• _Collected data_
*** Block opens ***
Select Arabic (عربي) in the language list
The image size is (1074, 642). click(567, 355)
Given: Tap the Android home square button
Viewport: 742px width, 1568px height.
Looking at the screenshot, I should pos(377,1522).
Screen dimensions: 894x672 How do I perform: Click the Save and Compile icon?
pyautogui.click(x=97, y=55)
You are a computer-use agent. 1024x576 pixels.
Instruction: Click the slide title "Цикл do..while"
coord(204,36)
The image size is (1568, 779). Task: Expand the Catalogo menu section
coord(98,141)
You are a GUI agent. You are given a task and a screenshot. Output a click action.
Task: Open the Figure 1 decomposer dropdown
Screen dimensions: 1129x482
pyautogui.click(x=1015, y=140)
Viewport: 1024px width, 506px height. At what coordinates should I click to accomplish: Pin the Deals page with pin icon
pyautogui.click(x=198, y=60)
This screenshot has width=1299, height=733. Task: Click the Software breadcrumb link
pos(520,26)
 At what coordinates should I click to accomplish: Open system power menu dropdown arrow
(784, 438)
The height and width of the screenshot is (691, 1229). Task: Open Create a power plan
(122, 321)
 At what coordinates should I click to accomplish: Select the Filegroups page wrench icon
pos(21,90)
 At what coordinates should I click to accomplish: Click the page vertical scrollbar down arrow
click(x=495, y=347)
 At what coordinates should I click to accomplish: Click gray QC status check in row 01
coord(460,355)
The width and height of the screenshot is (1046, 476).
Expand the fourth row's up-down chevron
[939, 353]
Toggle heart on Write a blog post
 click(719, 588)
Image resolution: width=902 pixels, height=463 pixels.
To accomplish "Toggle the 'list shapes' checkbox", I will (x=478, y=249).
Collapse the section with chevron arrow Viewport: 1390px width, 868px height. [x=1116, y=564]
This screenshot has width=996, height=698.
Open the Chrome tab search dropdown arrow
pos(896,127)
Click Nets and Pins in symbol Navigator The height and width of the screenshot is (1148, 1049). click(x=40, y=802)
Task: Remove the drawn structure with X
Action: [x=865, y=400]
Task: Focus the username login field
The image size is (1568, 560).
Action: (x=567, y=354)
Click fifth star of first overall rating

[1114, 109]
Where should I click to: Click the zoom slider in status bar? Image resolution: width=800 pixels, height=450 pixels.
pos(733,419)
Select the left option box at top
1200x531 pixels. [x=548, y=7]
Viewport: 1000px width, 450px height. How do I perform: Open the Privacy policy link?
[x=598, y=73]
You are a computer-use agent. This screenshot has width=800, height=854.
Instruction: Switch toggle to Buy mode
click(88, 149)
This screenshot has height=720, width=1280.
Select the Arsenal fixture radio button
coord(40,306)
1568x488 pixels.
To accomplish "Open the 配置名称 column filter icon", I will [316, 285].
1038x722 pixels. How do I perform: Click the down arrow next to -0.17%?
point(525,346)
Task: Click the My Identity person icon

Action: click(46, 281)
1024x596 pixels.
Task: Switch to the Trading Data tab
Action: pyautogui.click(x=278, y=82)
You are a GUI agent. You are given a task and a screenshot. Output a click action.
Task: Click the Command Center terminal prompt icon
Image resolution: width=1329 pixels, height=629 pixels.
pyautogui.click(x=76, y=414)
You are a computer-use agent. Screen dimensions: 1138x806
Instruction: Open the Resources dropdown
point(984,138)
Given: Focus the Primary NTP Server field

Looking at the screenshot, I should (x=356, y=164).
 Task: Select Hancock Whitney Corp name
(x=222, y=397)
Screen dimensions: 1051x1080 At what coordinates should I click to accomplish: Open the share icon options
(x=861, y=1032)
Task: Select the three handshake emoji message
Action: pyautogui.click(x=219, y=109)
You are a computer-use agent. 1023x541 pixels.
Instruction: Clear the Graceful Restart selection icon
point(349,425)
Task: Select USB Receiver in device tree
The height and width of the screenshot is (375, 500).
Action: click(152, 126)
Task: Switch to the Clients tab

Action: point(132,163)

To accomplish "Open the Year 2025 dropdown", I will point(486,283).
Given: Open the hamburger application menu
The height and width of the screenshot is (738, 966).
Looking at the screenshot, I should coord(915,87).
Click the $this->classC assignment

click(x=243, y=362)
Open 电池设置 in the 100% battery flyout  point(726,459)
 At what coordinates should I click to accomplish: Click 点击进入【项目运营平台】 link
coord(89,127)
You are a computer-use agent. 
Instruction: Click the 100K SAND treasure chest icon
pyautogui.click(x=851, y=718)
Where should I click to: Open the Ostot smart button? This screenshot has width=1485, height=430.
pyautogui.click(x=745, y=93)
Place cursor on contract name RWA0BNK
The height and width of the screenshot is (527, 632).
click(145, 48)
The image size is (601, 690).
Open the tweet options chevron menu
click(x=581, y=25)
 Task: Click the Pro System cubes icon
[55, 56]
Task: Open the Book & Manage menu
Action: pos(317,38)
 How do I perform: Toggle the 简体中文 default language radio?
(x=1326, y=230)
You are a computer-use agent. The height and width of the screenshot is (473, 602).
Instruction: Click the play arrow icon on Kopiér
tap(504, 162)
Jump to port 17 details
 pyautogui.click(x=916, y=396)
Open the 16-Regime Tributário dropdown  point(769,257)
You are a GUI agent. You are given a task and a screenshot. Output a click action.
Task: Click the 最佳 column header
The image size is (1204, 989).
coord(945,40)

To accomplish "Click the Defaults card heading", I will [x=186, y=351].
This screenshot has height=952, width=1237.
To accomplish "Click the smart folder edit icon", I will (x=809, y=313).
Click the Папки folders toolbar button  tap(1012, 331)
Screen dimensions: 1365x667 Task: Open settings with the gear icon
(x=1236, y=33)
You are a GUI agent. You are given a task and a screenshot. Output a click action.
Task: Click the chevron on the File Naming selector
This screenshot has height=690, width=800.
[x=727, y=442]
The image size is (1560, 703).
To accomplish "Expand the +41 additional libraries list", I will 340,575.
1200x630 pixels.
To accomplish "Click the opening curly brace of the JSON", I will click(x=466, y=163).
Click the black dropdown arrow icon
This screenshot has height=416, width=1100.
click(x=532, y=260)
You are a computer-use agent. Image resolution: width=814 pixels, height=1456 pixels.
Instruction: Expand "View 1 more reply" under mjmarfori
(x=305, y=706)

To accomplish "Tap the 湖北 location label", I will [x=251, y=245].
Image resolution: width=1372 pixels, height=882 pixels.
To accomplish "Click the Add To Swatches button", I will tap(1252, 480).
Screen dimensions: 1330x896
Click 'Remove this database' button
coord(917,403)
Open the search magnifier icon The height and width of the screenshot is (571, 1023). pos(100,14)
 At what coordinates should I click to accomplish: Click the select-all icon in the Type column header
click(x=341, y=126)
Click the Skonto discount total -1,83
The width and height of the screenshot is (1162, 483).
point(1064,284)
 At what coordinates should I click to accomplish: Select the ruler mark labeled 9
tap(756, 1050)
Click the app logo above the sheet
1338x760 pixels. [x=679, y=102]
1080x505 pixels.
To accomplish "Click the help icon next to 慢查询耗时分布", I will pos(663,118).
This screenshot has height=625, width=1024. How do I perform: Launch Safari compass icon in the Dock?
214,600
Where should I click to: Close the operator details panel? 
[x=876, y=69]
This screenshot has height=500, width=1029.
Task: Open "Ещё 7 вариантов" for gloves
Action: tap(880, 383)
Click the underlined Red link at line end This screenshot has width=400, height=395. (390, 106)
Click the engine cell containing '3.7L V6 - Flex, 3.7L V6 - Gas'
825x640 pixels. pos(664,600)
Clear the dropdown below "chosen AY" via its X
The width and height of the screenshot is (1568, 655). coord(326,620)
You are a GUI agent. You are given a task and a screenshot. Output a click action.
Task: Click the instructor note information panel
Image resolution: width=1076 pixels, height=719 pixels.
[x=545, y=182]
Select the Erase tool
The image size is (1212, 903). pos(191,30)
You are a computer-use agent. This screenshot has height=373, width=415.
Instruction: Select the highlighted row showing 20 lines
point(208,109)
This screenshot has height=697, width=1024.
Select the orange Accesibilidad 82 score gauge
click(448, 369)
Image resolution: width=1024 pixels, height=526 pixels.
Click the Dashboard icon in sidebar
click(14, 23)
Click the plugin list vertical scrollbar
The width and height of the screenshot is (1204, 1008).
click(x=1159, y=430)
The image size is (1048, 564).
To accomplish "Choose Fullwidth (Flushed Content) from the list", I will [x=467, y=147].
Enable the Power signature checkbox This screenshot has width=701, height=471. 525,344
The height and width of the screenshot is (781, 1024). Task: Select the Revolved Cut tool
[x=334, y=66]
*** Block closes ***
• _Task details_
In the entries above, find every line with the word "checkbox" and list it.

• _Task result_
To accomplish "Toggle the 'list shapes' checkbox", I will (x=478, y=249).
Enable the Power signature checkbox This screenshot has width=701, height=471. 525,344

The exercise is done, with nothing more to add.